While the Indian American community is seen as very successful, Bhatnagar cautions against assuming that they are the majority and representative of the community: “People are janitors and street vendors and we shouldn’t fool ourselves to believe, like many successful members of the community would want to, that everyone is a doctor, or an engineer or in IT.”

However, this abuse of undocumented and low wageworkers is by no means limited to the South Asians. It is equally widespread among Mexican, Dominican, Hispanic and other immigrant communities, which have even a higher proportion of blue collar workers. It is part of a larger pattern and South Asian community activists are striving to join forces with other workers, crossing the cultural and racial divide.

Racial profiling and police harassment have always been problems for people of color, but Sept. 11 has made it even harder for low income South Asian workers, because in this new belligerent atmosphere they are even more fearful of coming forward to speak out against the exploitation.

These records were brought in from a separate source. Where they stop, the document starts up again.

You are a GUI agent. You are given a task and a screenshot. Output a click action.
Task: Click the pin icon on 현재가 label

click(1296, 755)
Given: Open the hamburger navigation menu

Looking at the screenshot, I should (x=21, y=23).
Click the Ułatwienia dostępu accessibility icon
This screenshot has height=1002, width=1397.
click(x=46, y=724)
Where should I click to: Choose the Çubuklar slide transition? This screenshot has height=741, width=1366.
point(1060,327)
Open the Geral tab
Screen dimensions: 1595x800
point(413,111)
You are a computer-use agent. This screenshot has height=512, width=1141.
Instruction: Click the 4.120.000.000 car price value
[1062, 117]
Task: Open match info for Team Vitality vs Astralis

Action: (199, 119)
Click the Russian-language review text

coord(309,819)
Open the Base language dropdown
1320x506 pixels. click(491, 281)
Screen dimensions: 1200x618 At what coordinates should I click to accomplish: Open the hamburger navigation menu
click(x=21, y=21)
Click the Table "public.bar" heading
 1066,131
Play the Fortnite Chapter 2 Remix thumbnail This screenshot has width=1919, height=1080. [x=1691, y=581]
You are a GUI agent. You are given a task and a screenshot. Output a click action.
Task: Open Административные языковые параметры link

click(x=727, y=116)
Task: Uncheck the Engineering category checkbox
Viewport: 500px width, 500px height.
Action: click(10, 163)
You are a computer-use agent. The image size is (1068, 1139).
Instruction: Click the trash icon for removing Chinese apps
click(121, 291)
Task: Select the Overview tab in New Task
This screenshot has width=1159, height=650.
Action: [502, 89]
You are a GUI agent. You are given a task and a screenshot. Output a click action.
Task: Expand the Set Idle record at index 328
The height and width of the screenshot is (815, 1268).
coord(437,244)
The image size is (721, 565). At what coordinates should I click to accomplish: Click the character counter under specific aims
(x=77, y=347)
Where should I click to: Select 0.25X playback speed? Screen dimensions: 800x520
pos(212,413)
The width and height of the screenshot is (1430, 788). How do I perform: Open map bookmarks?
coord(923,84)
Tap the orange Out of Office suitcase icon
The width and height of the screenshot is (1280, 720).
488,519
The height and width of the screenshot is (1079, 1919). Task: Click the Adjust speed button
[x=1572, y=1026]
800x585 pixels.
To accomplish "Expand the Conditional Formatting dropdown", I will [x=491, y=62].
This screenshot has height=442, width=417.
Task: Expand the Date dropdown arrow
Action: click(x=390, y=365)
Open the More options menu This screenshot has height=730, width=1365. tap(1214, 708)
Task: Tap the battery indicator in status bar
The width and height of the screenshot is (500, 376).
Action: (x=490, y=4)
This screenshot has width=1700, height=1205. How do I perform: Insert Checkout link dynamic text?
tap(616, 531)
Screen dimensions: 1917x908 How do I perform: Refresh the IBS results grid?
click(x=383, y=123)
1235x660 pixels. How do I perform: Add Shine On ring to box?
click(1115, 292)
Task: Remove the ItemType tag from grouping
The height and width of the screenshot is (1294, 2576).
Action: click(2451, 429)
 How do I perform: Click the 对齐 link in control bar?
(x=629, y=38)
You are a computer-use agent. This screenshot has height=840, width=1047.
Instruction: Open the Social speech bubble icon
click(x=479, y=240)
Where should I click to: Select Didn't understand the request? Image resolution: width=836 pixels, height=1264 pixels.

“Immigrant communities are always at risk for discrimination and historically have been,” says Alex Reinert, an attorney with Koob and Magoolaghan, a civil rights law firm that has represented several workers.

“New immigrants are often concentrated in low wage industries. It is always a problem in terms of the power that they have to challenge unfair decisions made by their employers. Their access to justice and remedies when they are treated unfairly has always been a difficult issue.”

The good news is that young South Asians, some of whom are graduates of ivy league law schools, are coming to the aid of low wage workers in their community through voluntary partnerships with worker advocacy groups.

The construction worker Mohammad Kamal Passa is a beneficiary of one such alliance. He says: “Most workers in the construction industry have no knowledge about where to go and how to get their money. If more and more people help, maybe the bad contractors will get scared and stop cheating their workers. Then they will know that they can’t cheat us because there are those out there who care to help us.”